Let's say I use an include directive in my file A.jsp, which includes the file B.jsp. The first time A.jsp is requested, the contents of B.jsp are copied into A.jsp and the resulting file is then translated into a Java Servlet. Obviously, as servlets are only translated once, if I then change B.jsp and request A.jsp, I don't see the new changes because A.jsp has already been translated. (Granted, I believe the text says that some containers can catch that.)

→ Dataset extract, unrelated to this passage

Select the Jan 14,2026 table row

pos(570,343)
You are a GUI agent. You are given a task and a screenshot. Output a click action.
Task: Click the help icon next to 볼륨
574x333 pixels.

However, with the <jsp:include> standard action, I'm a little confused. Once again, let's say I'm including B.jsp in A.jsp, but this time, I'll use a standard action to perform the inclusion. The first time A.jsp is requested, it is translated into a servlet - that servlet contains a forward to B.jsp. When this servlet's service method is executed, it forwards the request to B.jsp, which also needs to be translated and initialized. When B.jsp has completed its service method, execution returns to A.jsp's service method.
Now, if I change B.jsp at this point, would I see the change? If B.jsp has already been translated into a servlet, would the container automatically re-translate it when B.jsp is included via A.jsp again? I assumed that, once B.jsp has been translated, it would never be translated again (until it was redeployed). However, in the summary, the text states:
The <jsp:include> standard action includes the response of the included page into the original page at runtime. So the include standard action is considered appropriate for including content that may be updated after deployment, while the include directive is not.
That statement leads me to believe that every time B.jsp is included in A.jsp (via standard action, not directive), B.jsp is retranslated and initialized. If that's the case, how big of a performance hit is this on real-world systems?